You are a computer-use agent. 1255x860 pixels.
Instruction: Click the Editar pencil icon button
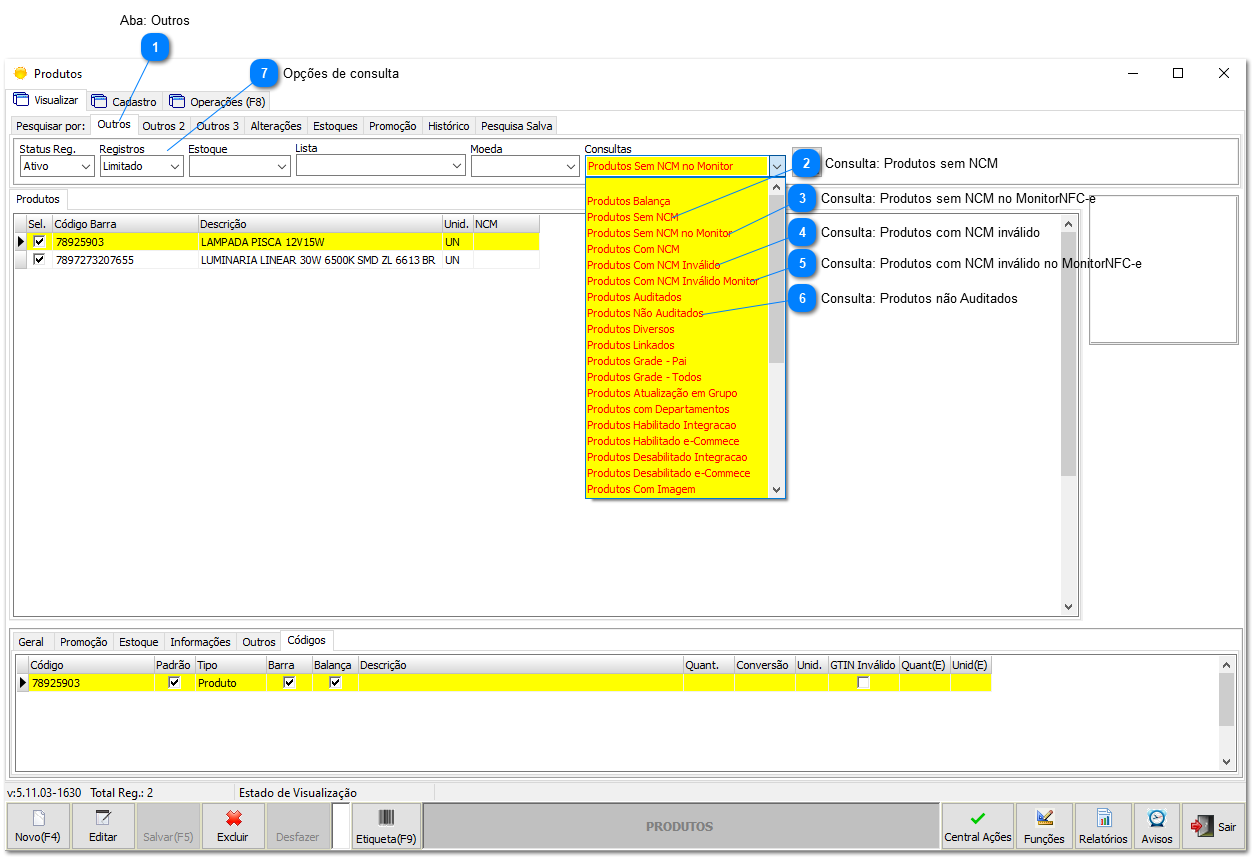coord(103,819)
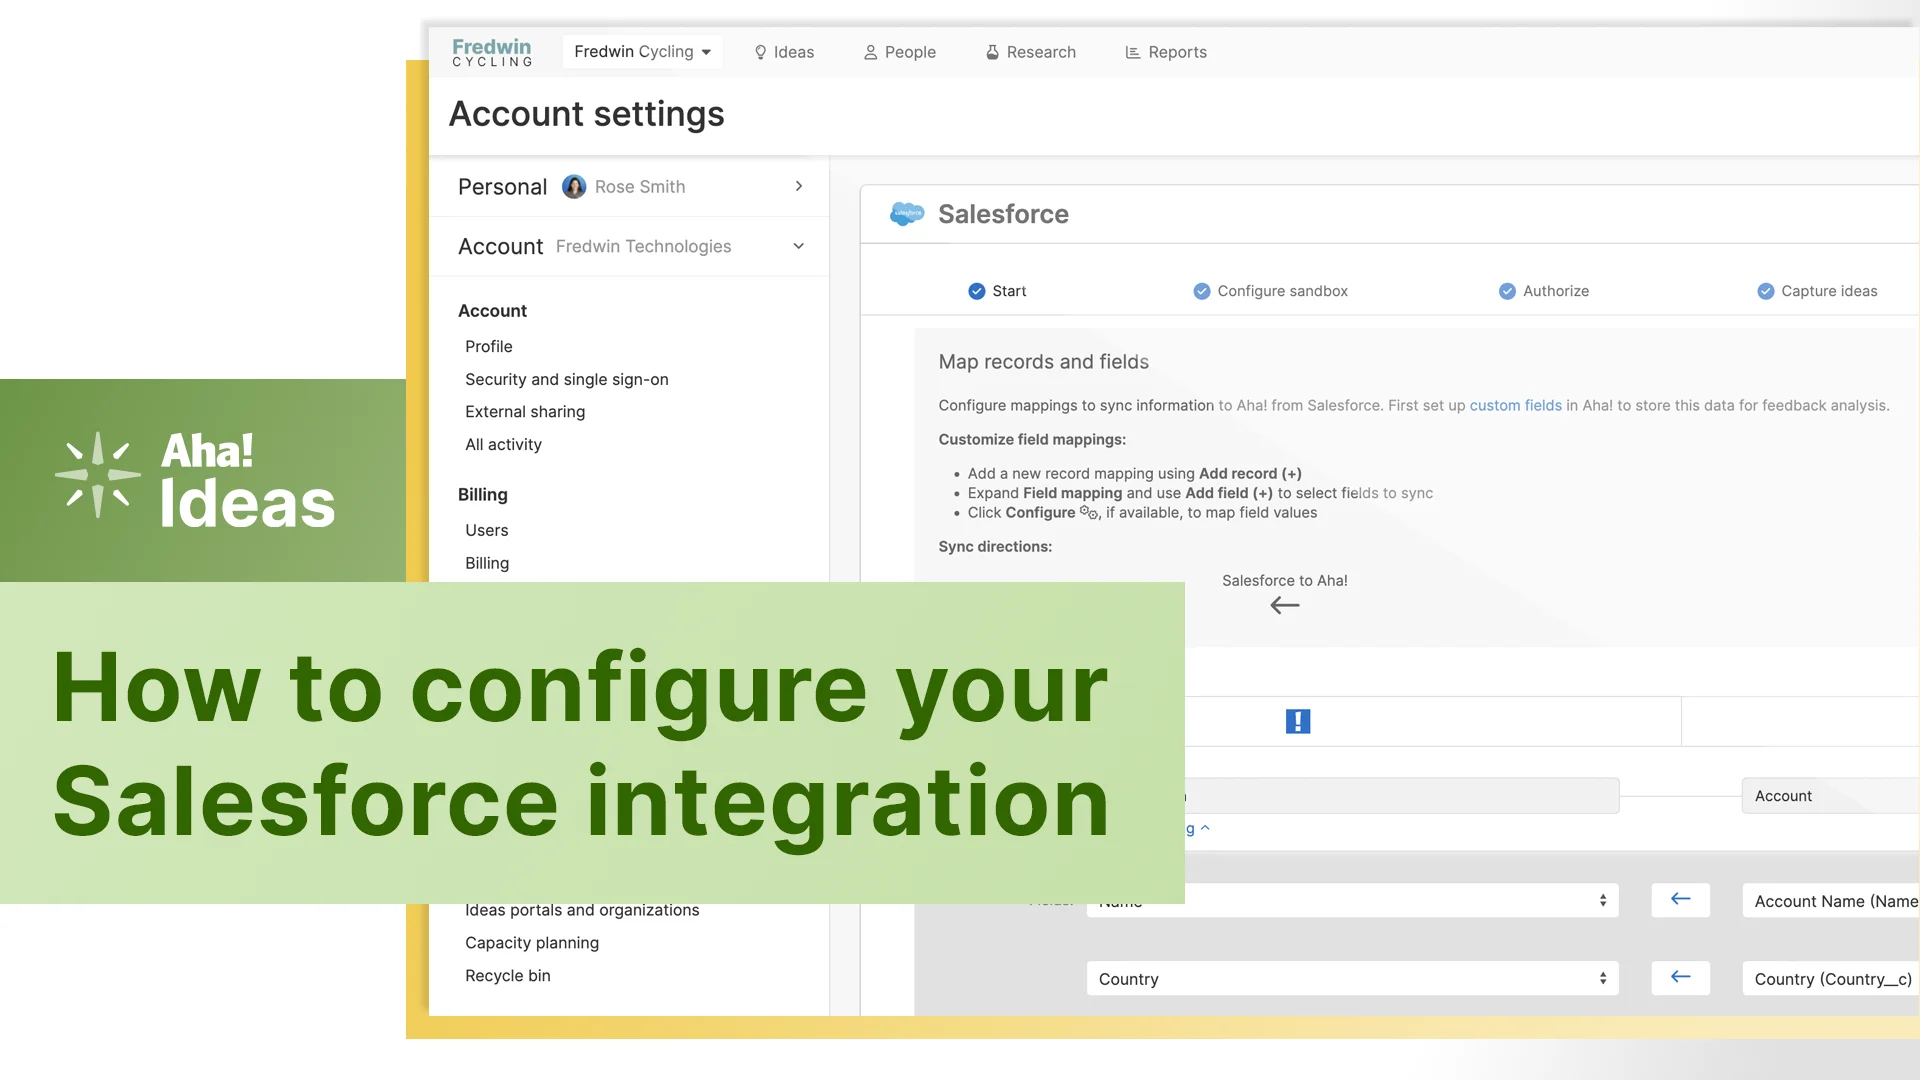Click the warning exclamation icon in mapping
The height and width of the screenshot is (1080, 1920).
1298,719
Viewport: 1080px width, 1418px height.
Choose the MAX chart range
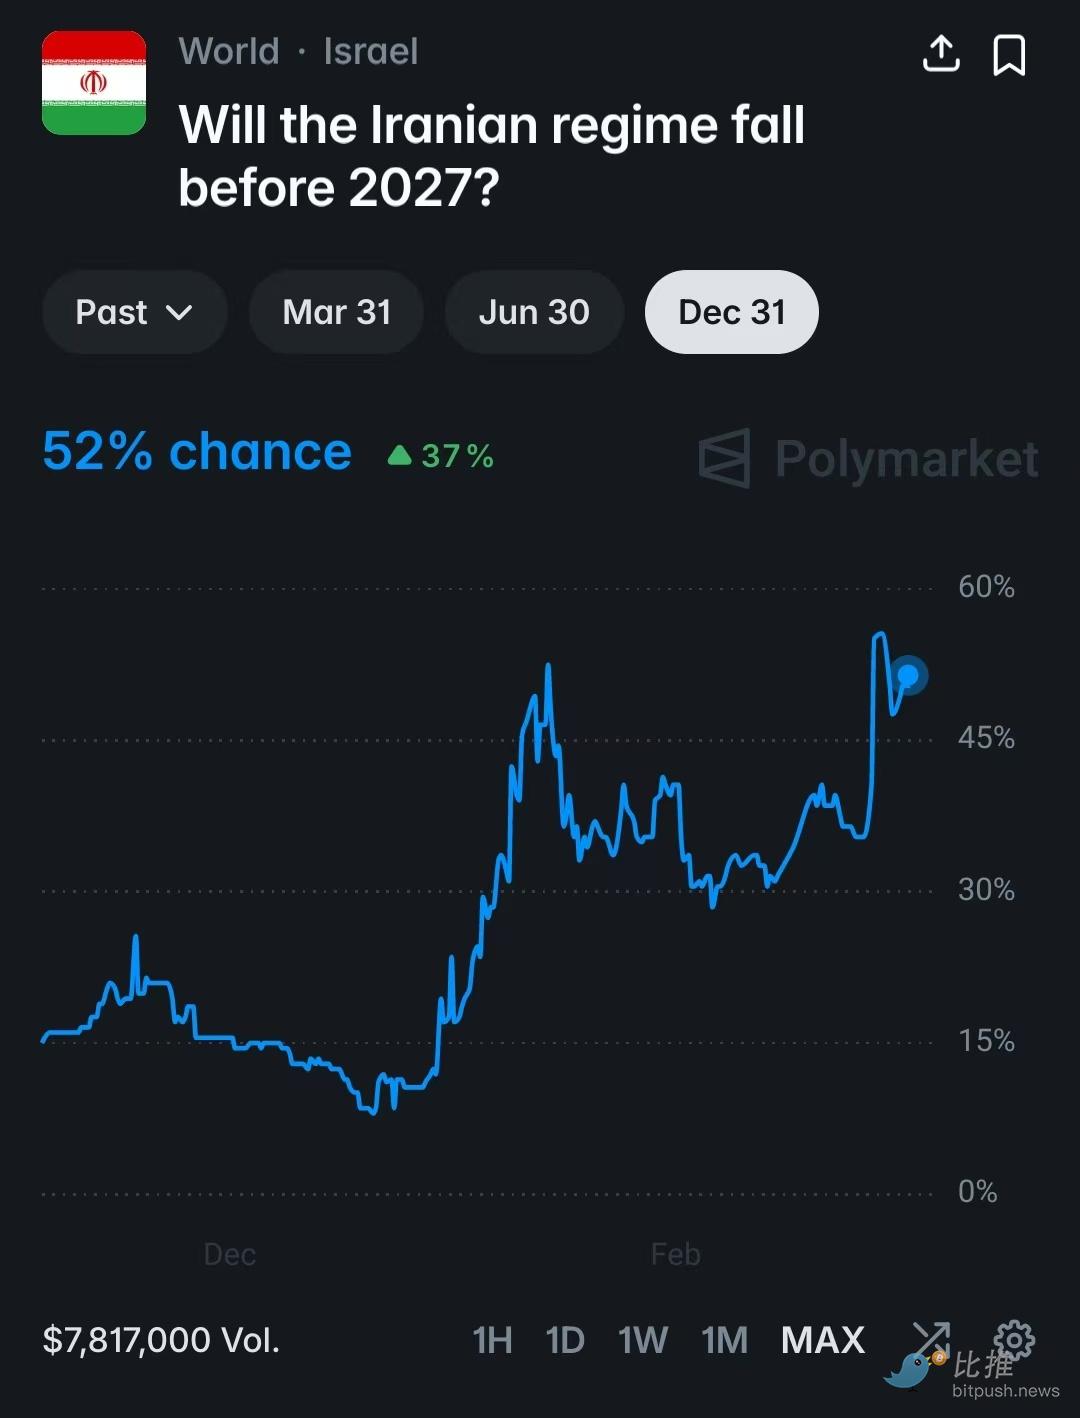[822, 1340]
● ● ●
#### THE REQUEST
Format the lines from the one containing "Viewport: 1080px width, 1418px height." through the end of the records as a numbered list, skipping any blank lines and leaving out the pictures.

#### RESULT BELOW
1. Viewport: 1080px width, 1418px height.
2. Choose the MAX chart range
3. [822, 1340]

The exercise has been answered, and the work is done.